Para terminar, uma ideia mesmo bestial (afinal, sou uma grande besta). Pede ao Vítor Gaspar e à Maria Luís Albuquerque para fazerem uma versão alternativa do Orçamento para 2018, assim cheia de medidas duras e impopulares, colocas essas propostas a circular como se fossem as verdadeiras e depois zás, apresentas o verdadeiro Orçamento, mais brando, e sais como um herói.
Se nada disto correr bem, podes sempre dizer ao António Costa que vais beber um café a Bruxelas e acabas por ficar lá a presidir ao Eurogrupo, dando a desculpa que ainda não te deram troco do dito porque pagaste com uma nota de 50.
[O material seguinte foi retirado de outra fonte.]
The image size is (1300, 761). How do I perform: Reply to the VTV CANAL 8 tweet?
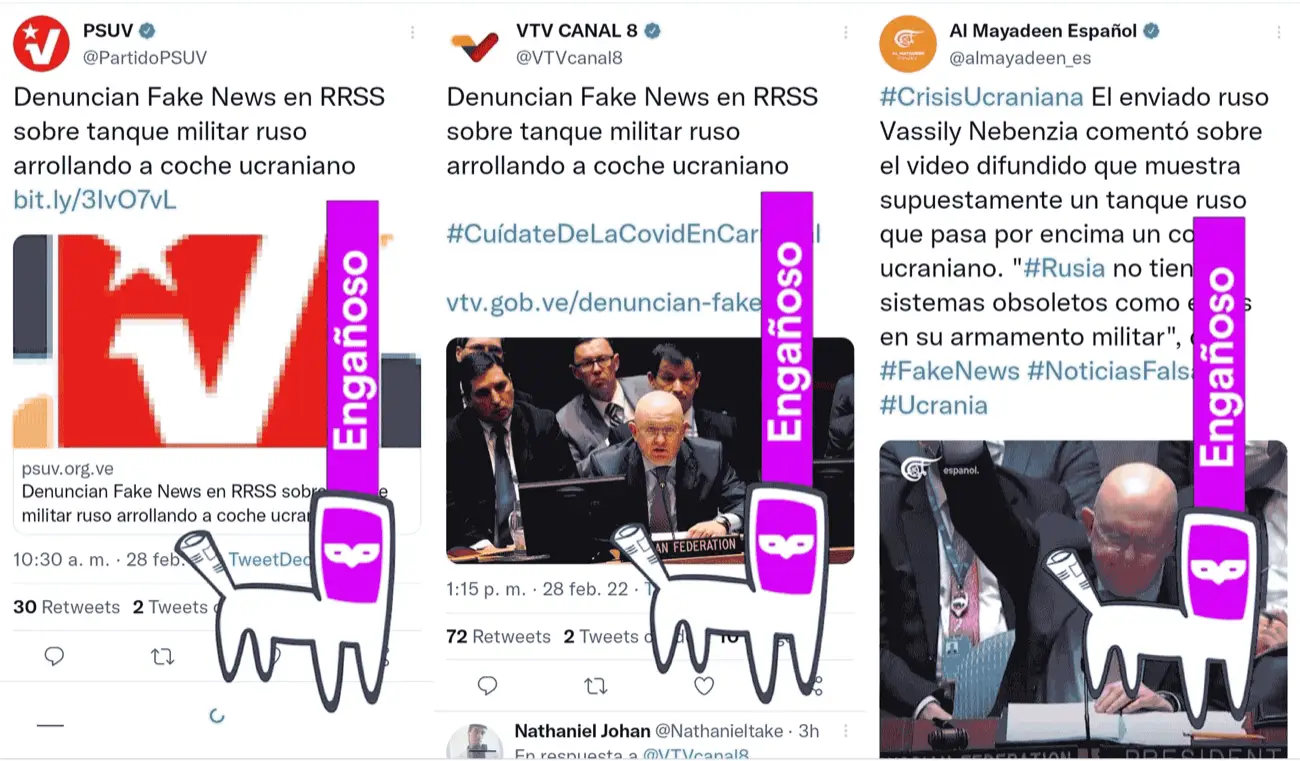[x=487, y=685]
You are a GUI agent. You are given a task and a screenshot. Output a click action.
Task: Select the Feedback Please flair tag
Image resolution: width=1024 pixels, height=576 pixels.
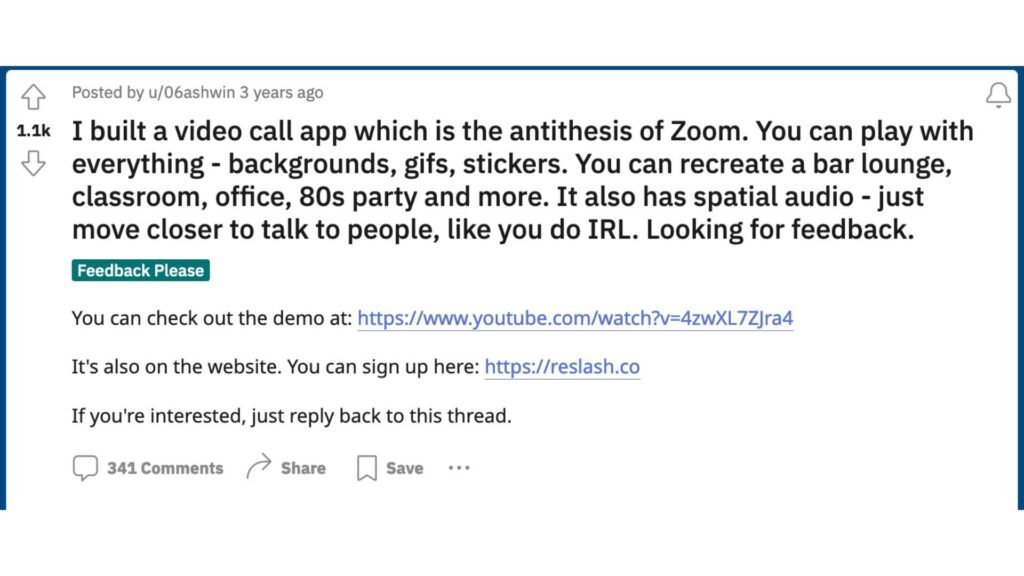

Esperando que estas estonteantes propostas tenham utilidade, despeço-me.
Atentamente,
Virgolino Faneca
Quem é Virgolino Faneca
Virgolino Faneca é filho de peixeiro (Faneca é alcunha e não apelido) e de uma mulher apaixonada pelos segredos da semiótica textual. Tem 48 anos e é licenciado em Filologia pela Universidade de Paris, pequena localidade no Texas, onde Wim Wenders filmou. É um "vasco pulidiano" assumido e baseia as suas análises no azedo sofisma: se é bom, não existe ou nunca deveria ter existido. Dele disse, embora sem o ler, Pacheco Pereira: "É dotado de um pensamento estruturante e uma só opinião sua vale mais do que a obra completa de Nuno Rogeiro". É presença constante nos "Prós e Contras" da RTP1. Fica na última fila para lhe ser mais fácil ir à rua fumar e meditar. Sobre o quê? Boa pergunta, a que nem o próprio sabe responder. Só sabe que os seus escritos vão mudar a política em Portugal. Provavelmente para o rés-do-chão esquerdo, onde vive a menina Clotilde, a sua grande paixão. O seu propósito é informar epistolarmente familiares, amigos, emigrantes, imigrantes, desconhecidos e extraterrestres, do que se passa em Portugal e no mundo. Coisa pouca, portanto.